2020年6月7日(水)

インギーの老犬
毛が禿げて黒くなり、モグラみたいになった鼻づら。これもずいぶん長く生きたしるしなんだね。

隣の部屋でいつものようにぐるぐる回っていたマヤが、突然「ぎゃうっ」と鳴いた。すっとんで行くと、吐くような姿勢をしているものの床には吐瀉物が見当たらない。
あれっ?何これ?と思った瞬間に、崩れ落ちるように伏せてすうっと目を閉じた。

ああ!ついにこの日が来てしまったのか?
ぐんにゃりした犬を抱きかかえ、気持ちのいい風が通り抜ける場所にそっと寝かせた。そして頭を撫でながら頰を寄せて、思いつく限りの優しい言葉を囁きかけた。
マヤ、マヤ、お前はいい子だね。すごい犬、立派な犬だ。ねえちゃんはここにいるからね。安心するんだよ。大好きな大好きなマヤちゃん!

心なしか呼吸が弱い。体に力が入っていない。生命力が薄い感じ。さっきモリモリご飯を食べたばかりなのに、こんなことってあるの?

でも、犬にも突然死があるのかと獣医さんに尋ねた時には「ありますね」と即答だったし、Twitter上でも、数時間前には普通にご飯を食べていた老犬が突然……という嘆きを目にしたことがある。マヤに語りかける口調は平静を装いつつも、内心では激しく動揺していた。
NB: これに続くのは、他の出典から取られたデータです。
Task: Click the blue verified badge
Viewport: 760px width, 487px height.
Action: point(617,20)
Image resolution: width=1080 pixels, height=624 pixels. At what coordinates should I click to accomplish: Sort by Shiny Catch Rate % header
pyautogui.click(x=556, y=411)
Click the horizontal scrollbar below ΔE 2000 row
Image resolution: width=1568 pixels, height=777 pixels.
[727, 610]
これ以上容態が急変したら救急に連れて行くべきか?いや、もう十分生きたんから、病院で死なせずにこのまま見取るべきだろうか。
ああ、葬儀会社を決めていなかった。獣医さんが紹介してくれるかな。有給は1日取れば足りるだろうか。
ヘボピーを起こした方がいいかな。でも妹を呼ぼうと目を離した瞬間に逝ってしまうかもしれない。このまま私とマヤ、二人きりで最期を迎えようか。

10分後。マヤはよろめきながら立ち上がり、生まれたての子犬のような足取りで歩き始めた。またしてもぐるぐる活動を再開するつもりらしい。
よかった……。少なくともお別れは今夜ではなさそうだ。マヤの犬生はまた1日延びてくれた。
一気にほぐれた緊張と入れ替わりに襲ってくる脱力感。大きなストレスで自分の気力がまたしても削られた気がする。

イングリッシュコッカーの老犬
ボロボロの畳の上のタラコ唇の老犬。畳はマヤを見送ってから替えようねとヘボピーと話すうちに、マヤにとっての17回目の夏。有難いことだ。

17才と4ヶ月にもなる犬を飼っていると、こんなことを2、3日に一度は繰り返している。足は萎えたし心音もずいぶん弱くなったマヤは、人間の心配をよそにヨボヨボになりながらも20才まで頑張ってくれるのかもしれない。

それでも確実に訪れるおしまいの日は、日を追って現実的なイメージに姿を変えつつある。
それに、このところ急速に生命力が低下したマヤを見ていると、ヘボピーと私の心中には「この夏は越せないかもしれない」という思いがうっすらと漂い始めている。

イングリッシュコッカースパニエルの老犬
一年ほど前。この頃も十分老犬だったけど、まだ「もんも」(お尻のふわっとした毛)の名残があるね。来年の夏には今の写真を見て「この頃はまだ若かった」と言いたいよね。
イングリッシュコッカーの老犬
これも一年ほど前?ヘボピーねえちゃんのお布団を毛だらけにしながら物思いにふける茶色の生命体。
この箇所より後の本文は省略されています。